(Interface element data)
====

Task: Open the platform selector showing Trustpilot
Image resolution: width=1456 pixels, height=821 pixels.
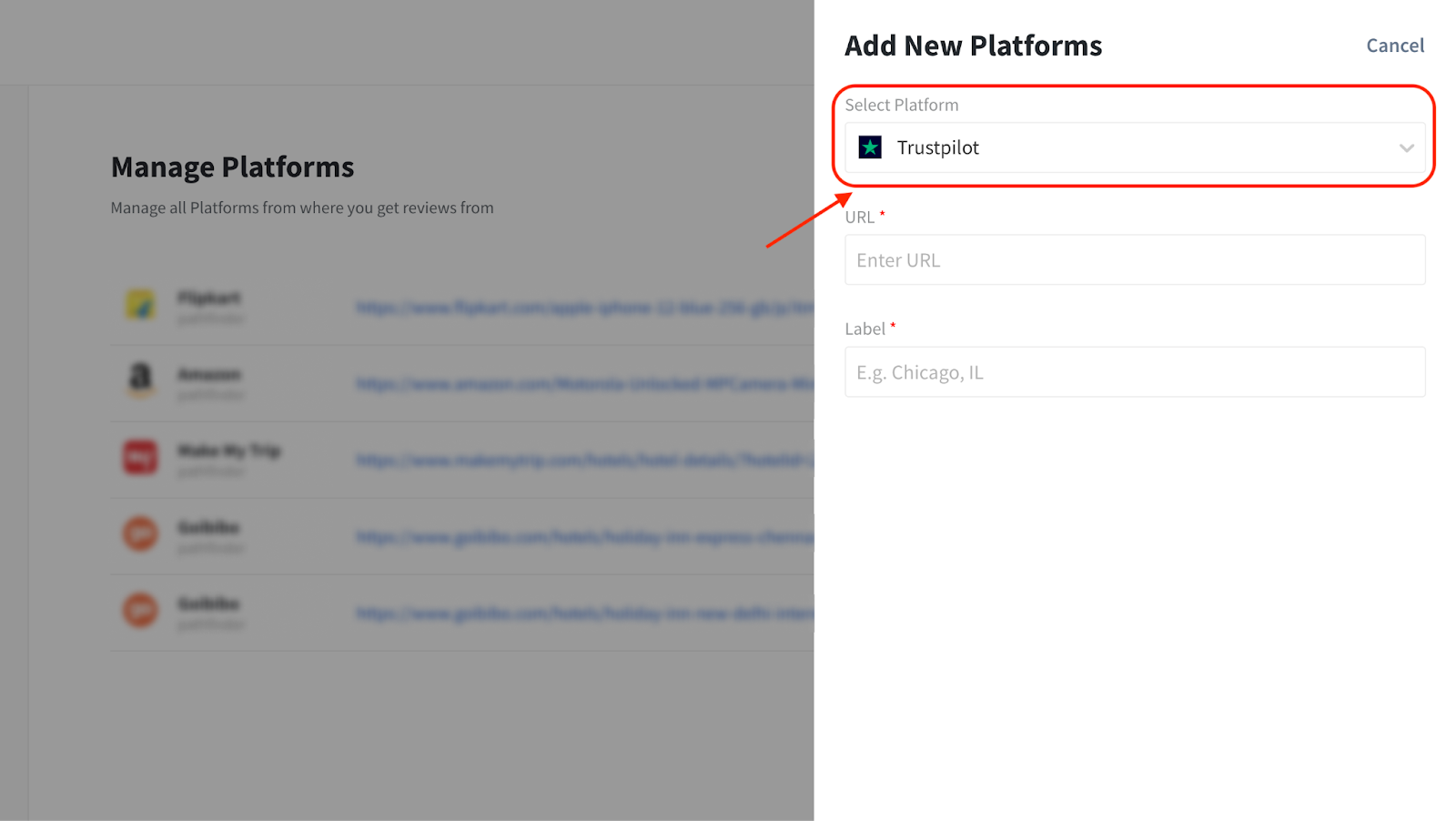Action: pyautogui.click(x=1134, y=147)

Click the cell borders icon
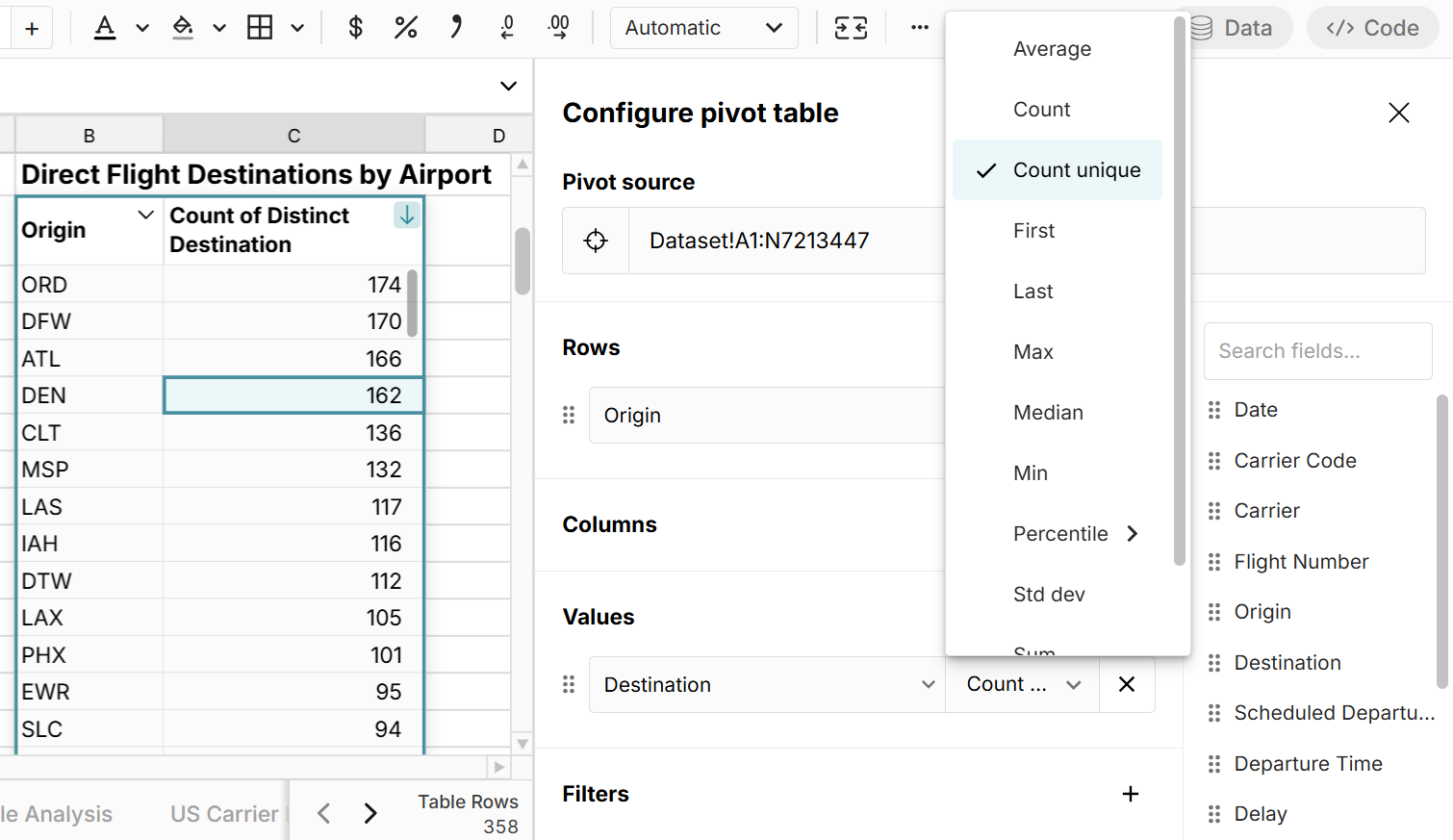[260, 28]
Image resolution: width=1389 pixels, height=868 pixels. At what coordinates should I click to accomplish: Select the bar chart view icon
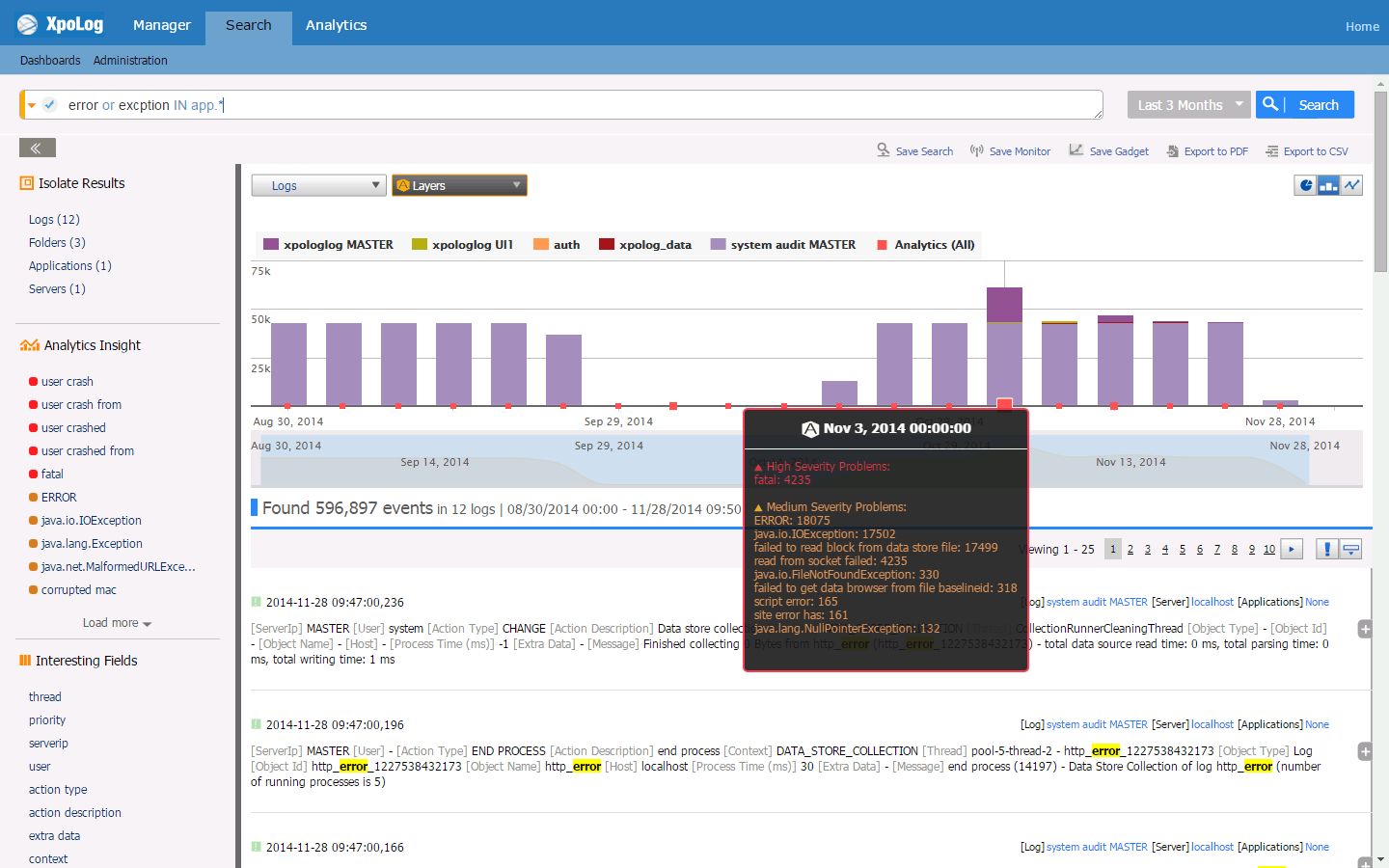1328,184
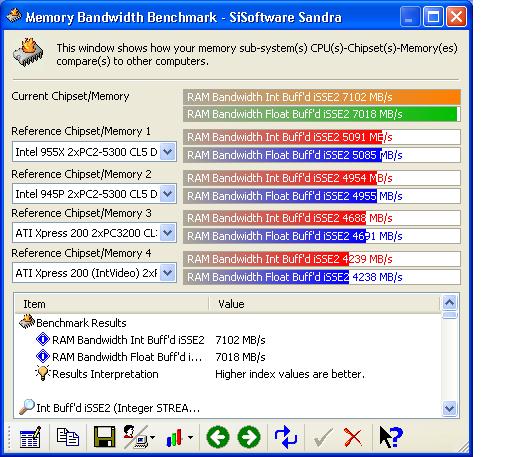The image size is (512, 457).
Task: Expand the ATI Xpress 200 (IntVideo) dropdown
Action: tap(167, 273)
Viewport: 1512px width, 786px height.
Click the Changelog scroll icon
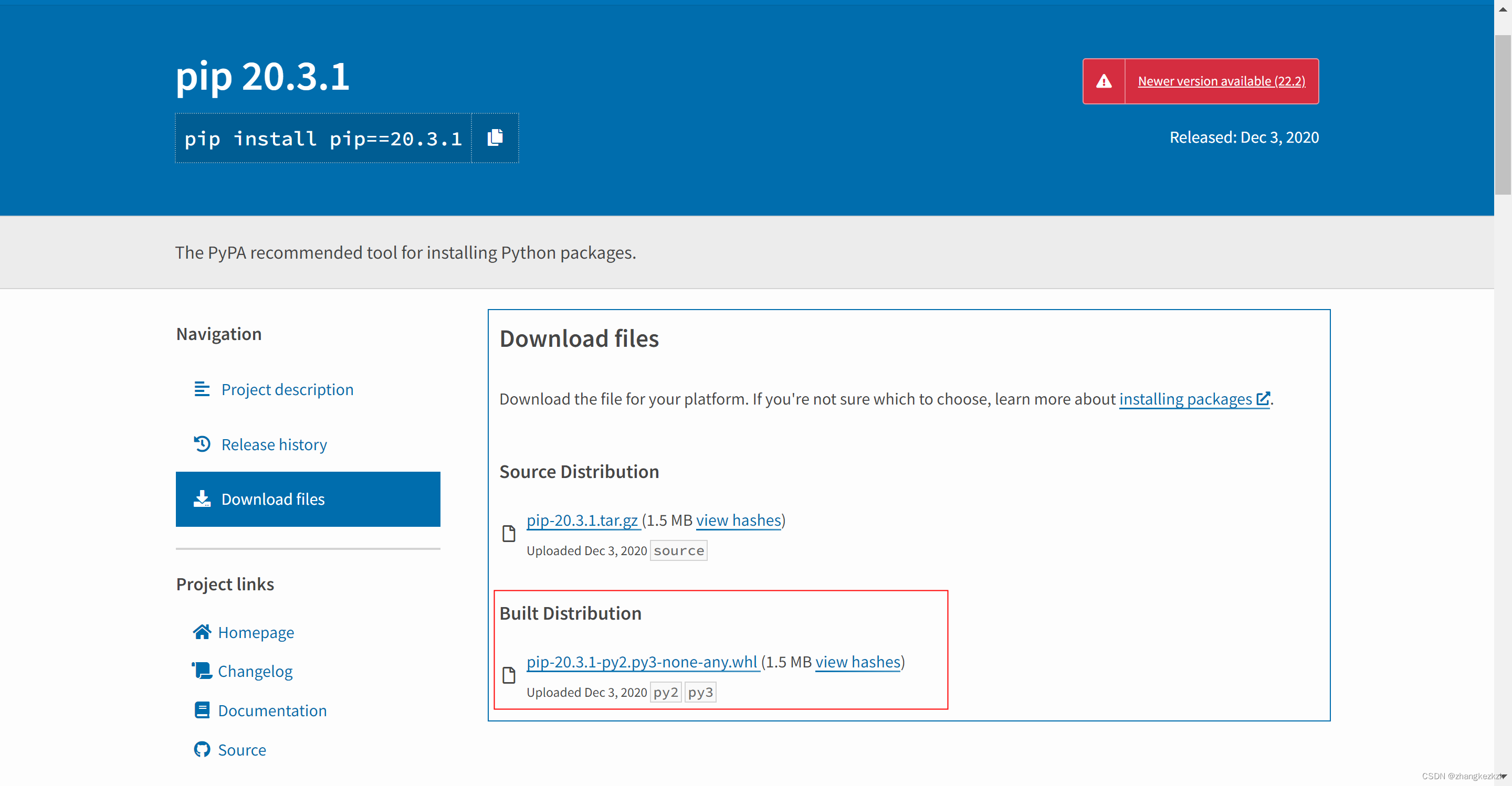click(202, 671)
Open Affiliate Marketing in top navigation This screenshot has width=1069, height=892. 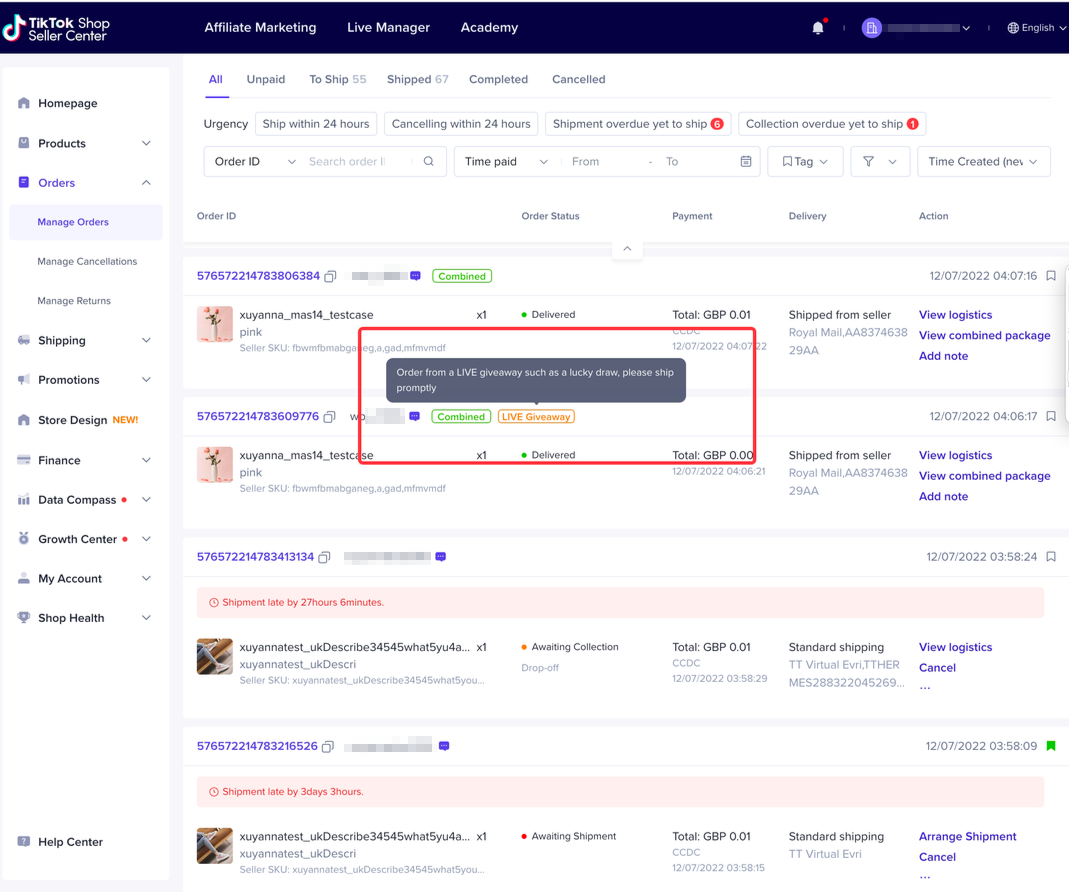tap(260, 28)
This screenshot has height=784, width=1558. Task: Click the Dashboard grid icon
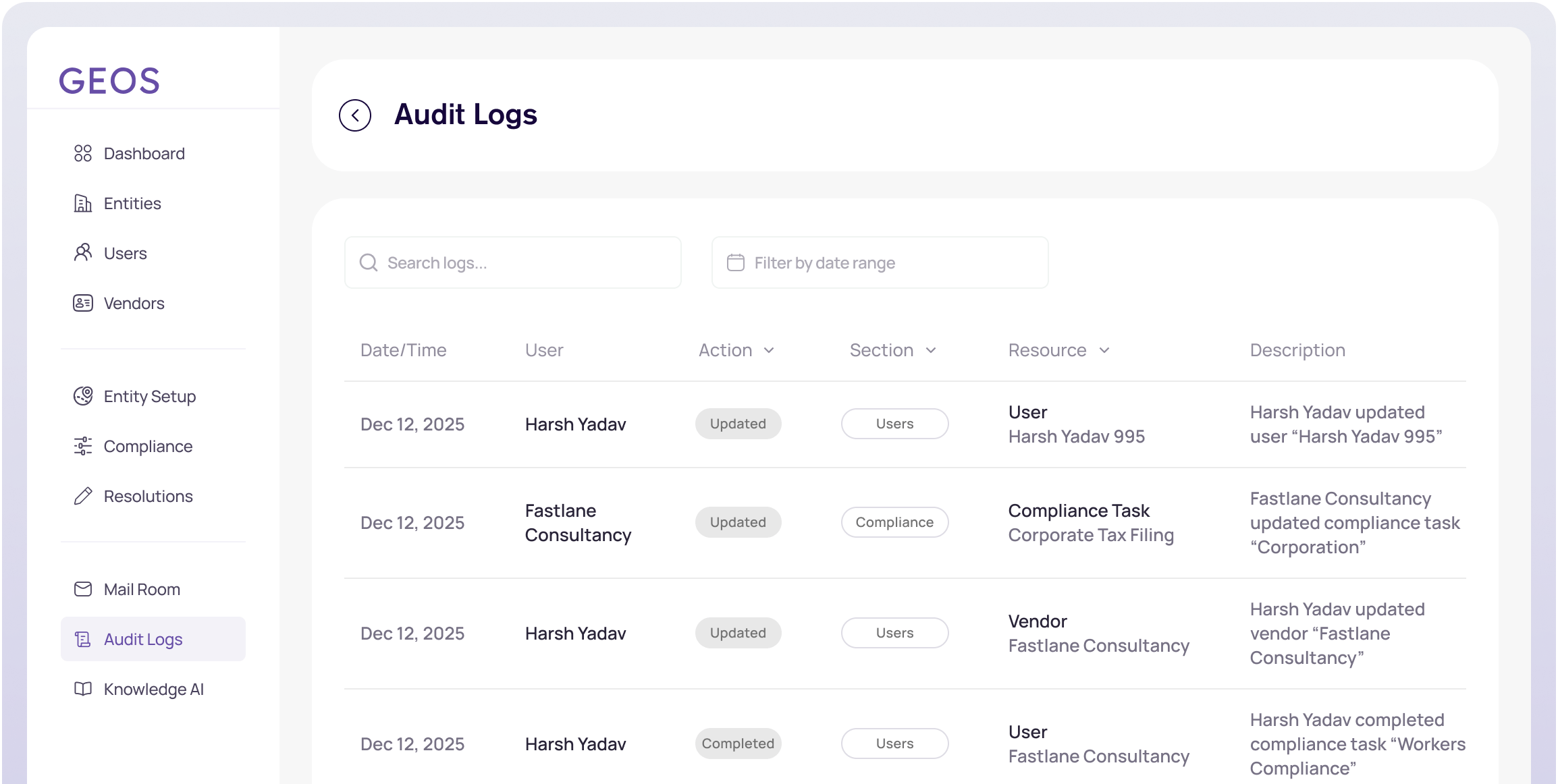pyautogui.click(x=83, y=154)
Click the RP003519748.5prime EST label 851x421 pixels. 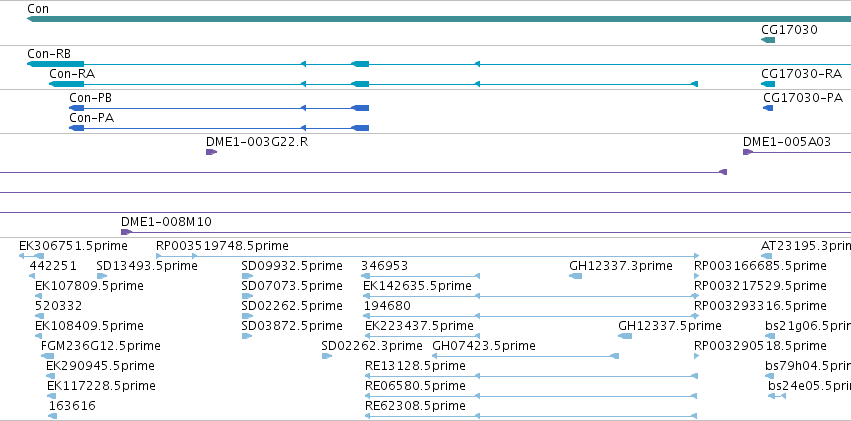click(x=223, y=246)
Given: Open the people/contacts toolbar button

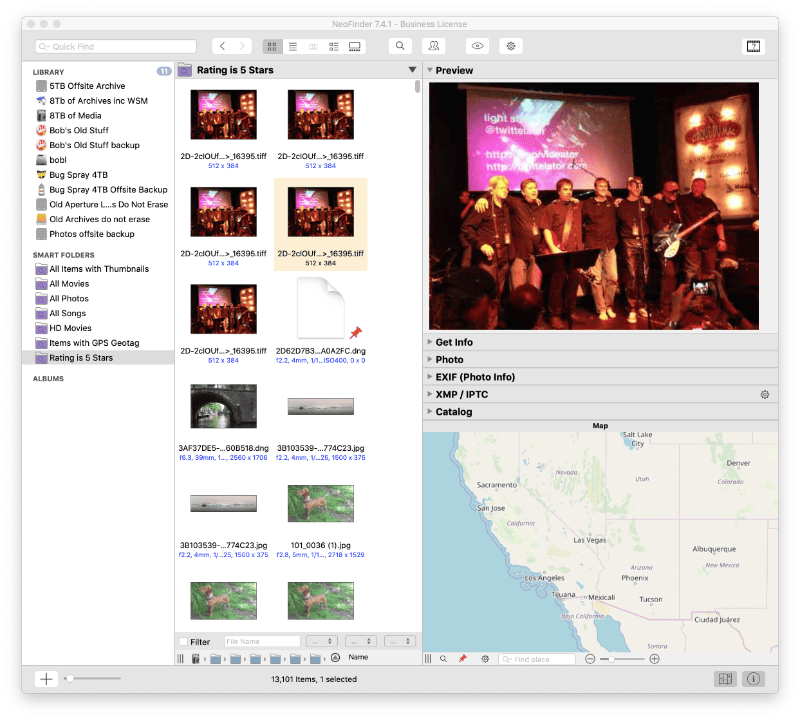Looking at the screenshot, I should coord(433,46).
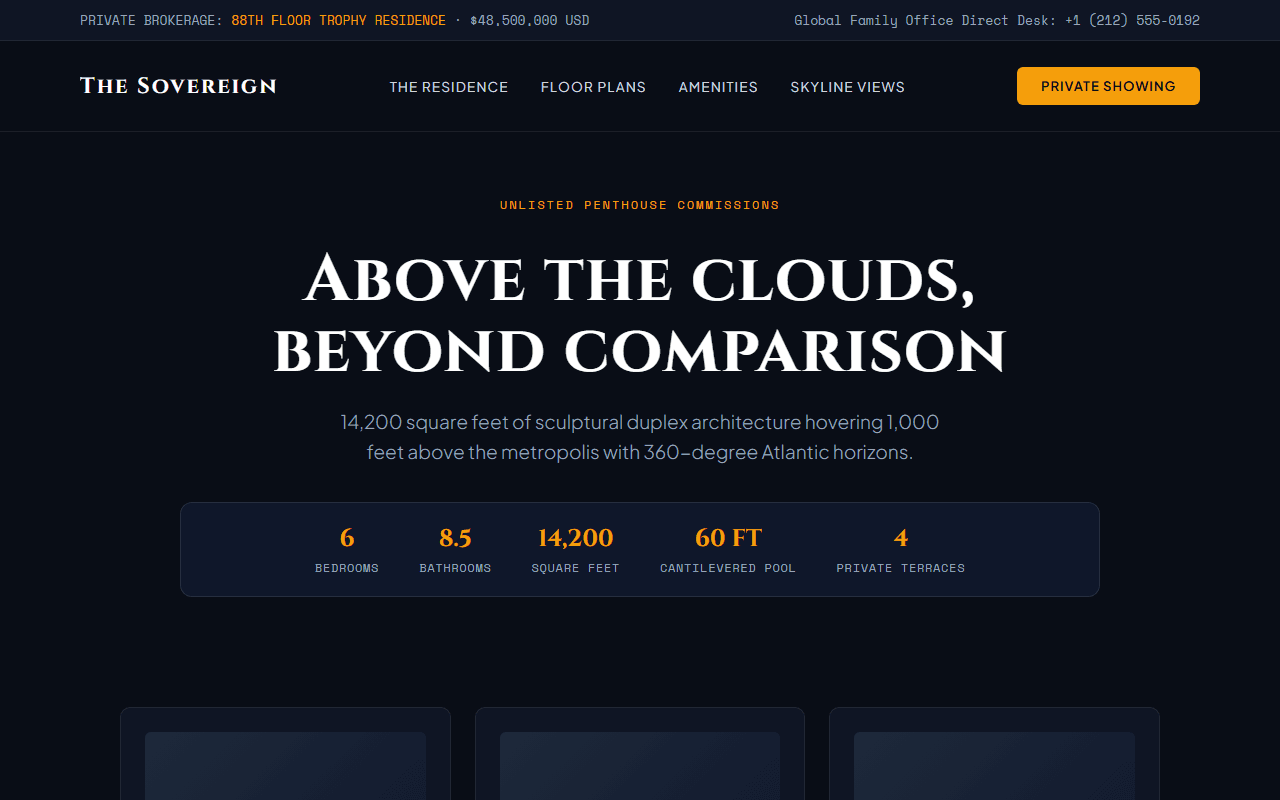Image resolution: width=1280 pixels, height=800 pixels.
Task: Open the middle gallery card thumbnail
Action: coord(640,766)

====

What you have to do
Report each line of the data above that contains the word "icon", copying every such line in full.

Output below
Click the cell borders icon
Image resolution: width=1389 pixels, height=868 pixels. At what coordinates should I click to accomplish: Select the bar chart view icon
Click the Changelog scroll icon
This screenshot has height=784, width=1558. Task: Click the Dashboard grid icon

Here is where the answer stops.